= Aufgabe =
An welcher Universität lehrt der Politologe Jan-Werner Müller laut dem Auszug unten?

Mögliche Interventionswege der EU

20.03.2013
Angesichts der dramatischen Entwicklungen in Mitgliedsländern wie Rumänien und Ungarn stellt sich die Frage: Könnten Demokratisierungsprozesse in EU-Staaten umkehrbar sein? Der Politologe Jan-Werner Müller beschäftigt sich mit möglichen Lösungswegen. Und fragt: Was kann, was darf Brüssel tun?
Ein Land, das EU-Mitglied wird, hat es geschafft. Es hat alle Verfahren und Institutionen, die ein demokratischer Rechtsstaat braucht. Seine Bürger sind mit robusten Grundrechten geschützt. Es hat sich im Beitrittsverfahren allerhand Vorgaben und Kontrollen unterzogen. Es hat das Vertrauen der anderen EU-Staaten erworben. Und sie sind, im Prinzip jedenfalls, bereit, dem neuen Mitglied eine Mitsprache über ihre eigenen Angelegenheiten einzuräumen. Und sie sind mit allen Konsequenzen zur wechselseitigen Anerkennung der Rechtsprechung bereit. Der Status als EU-Mitglied ist ein Synonym für die Einhaltung von Demokratie und Rechtsstaatlichkeit und muss es auch sein.

Aber was, wenn das Land dann drin ist? Was, wenn anschließend Demokratie, Rechtsstaat und Grundrechte wieder zurückgebaut werden? Was, wenn sich der Eindruck festsetzt, dass das wechselseitige Vertrauen, das die EU ihren Mitgliedsstaaten abverlangt, eigentlich gar keine Grundlage hat? Die Art, wie in Ungarn oder in Rumänien die Regierungen gegenwärtig mit ihren jeweiligen Verfassung umspringen, wirft diese Fragen in aller Dringlichkeit auf. Nur: Es gibt keine, auch nur annähernd zufriedenstellenden Antworten auf sie.

In diese Lücke stößt Jan-Werner Müllers schmale Streitschrift. Am Beispiel Ungarns zeigt der Politologe, der an der amerikanischen Elite-Universität Princeton politische Theorie und Ideengeschichte lehrt, detailliert den Weg eines relativ erfolgreichen demokratischen Verfassungsstaates in eine illiberale "gelenkte Demokratie", in der die Verfassung vor allem dazu da ist, der gegenwärtigen Regierungspartei auch über künftige Wahlniederlagen hinaus einen möglichst großen Teil der Macht zu sichern.

Das Buch zielt aber nicht so sehr darauf, Ungarn zur Umkehr zu bewegen, sondern die Möglichkeiten der EU zu analysieren, auf Entwicklungen wie in Ungarn zu reagieren. Wer wissen will, mit welchem Recht sich die EU in die verfassungspolitischen Angelegenheiten ihrer Mitgliedsstaaten einmischen darf und wie ihr spärlicher Instrumentenkasten dabei bestückt ist, findet in diesem Buch alles, was er braucht, und das in überaus les- und nachvollziehbarer Sprache und Form.

= Datenblock =
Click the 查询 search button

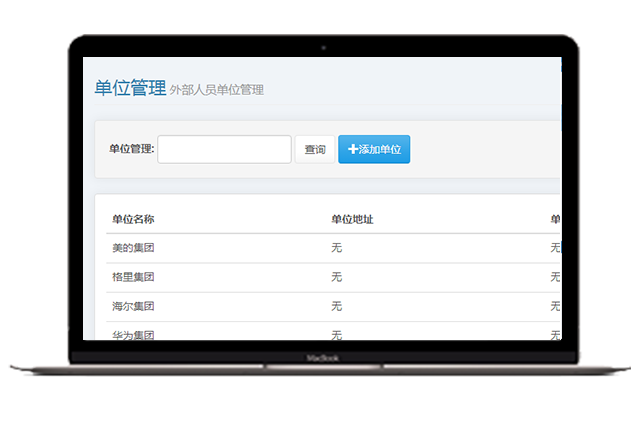point(314,150)
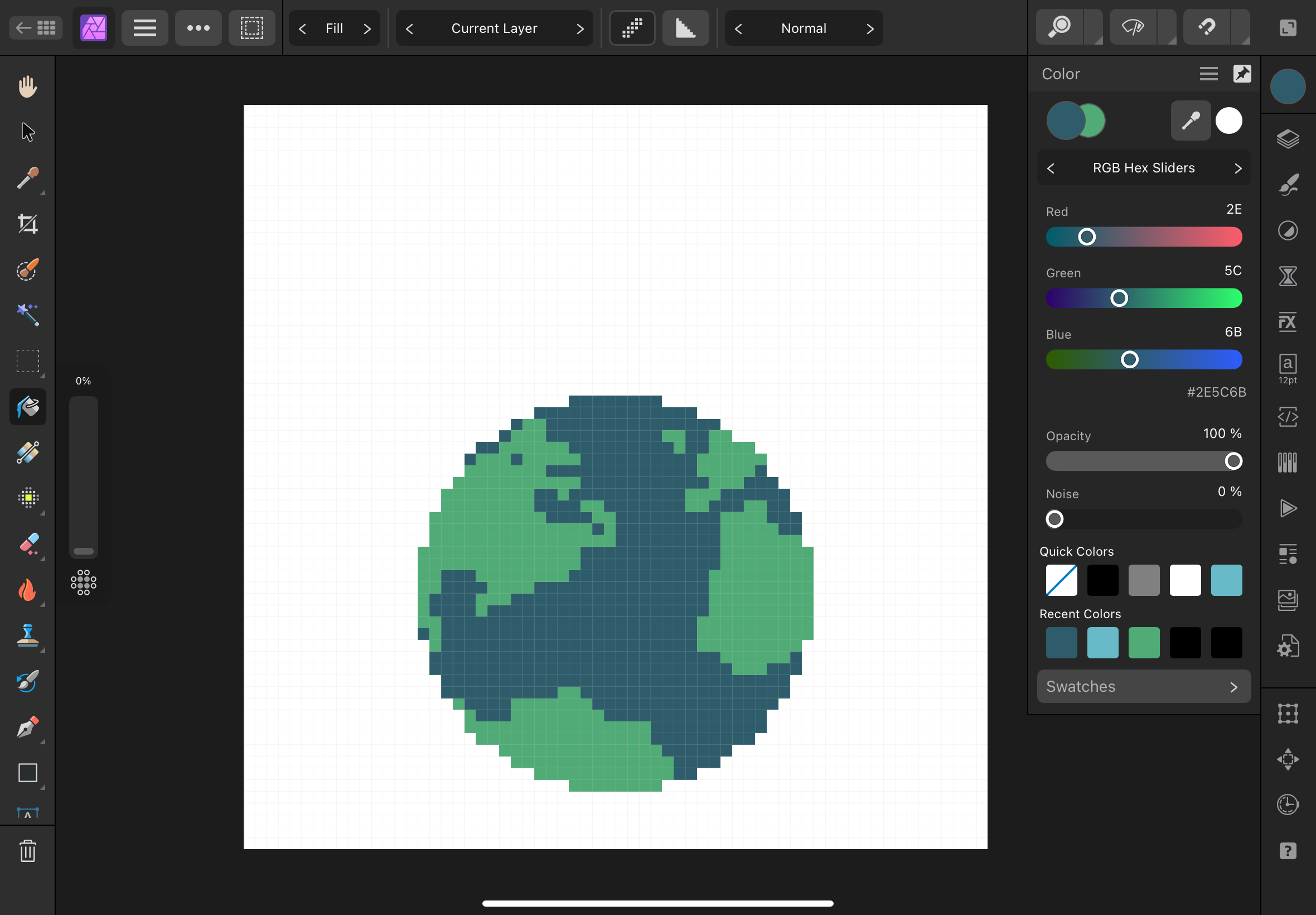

= Lösung =
An der amerikanischen Elite-Universität Princeton.